New study shows potential links between sporadic and familial ALS

Via Scoop.itALS Lou Gehrig’s Disease
Researchers first associated mutations in the SOD1 gene with familial ALS in 1993, one of the first times that a specific gene had been associated with the illness. Further studies showed that the SOD1 protein doesn’t work properly even in sporadic ALS patients without a known mutation in the gene, although scientists weren’t sure exactly what was causing this protein to malfunction. A new study published today in the Proceedings of the National Academy of Sciences by Packard Center Science Director Piera Pasinelli showed that SOD1 is over-oxidized and doesn’t fold properly in lymphoblasts of sporadic ALS patients with bulbar onset. This over-oxidized SOD1 acquires toxic properties similar to those seen in mutant SOD1, linking mechanisms of toxicity between a subset of sporadic and familial patients respectively. “So far, this is the first time that it is shown that wild-type SOD1 is modified by oxidation in ALS using patients’ cells.
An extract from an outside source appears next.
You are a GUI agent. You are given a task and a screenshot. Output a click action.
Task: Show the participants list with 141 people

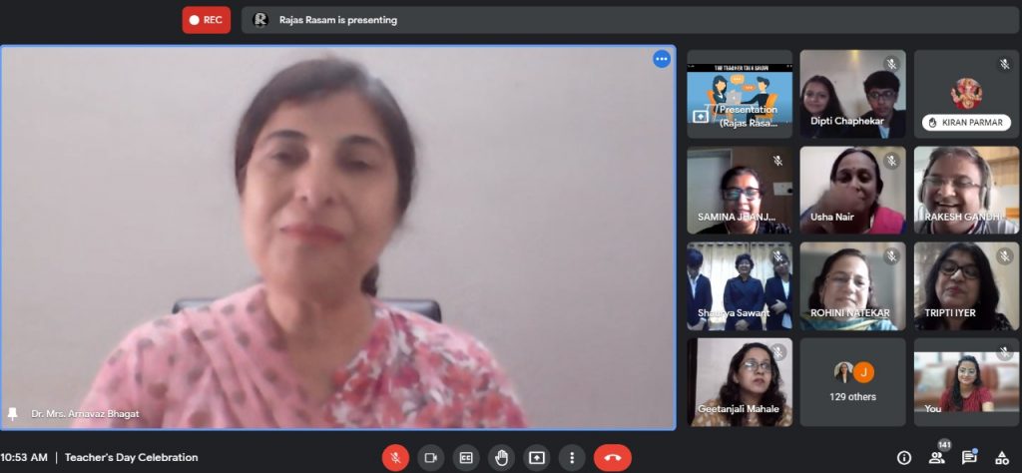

This shows a specific mechanism of toxicity of an aberrant wild-type SOD1 in sALS- a mechanism that has been teased out for mutant SOD1 and allows for the design of target-based therapies that have the potential to go beyond the limited numbers of familial SOD1 patients,” Pasinelli said. “We used peripheral blood cells, in which the presence of an over-oxidized SOD1 has the potential to become a biomarker to classify different populations of sALS patients.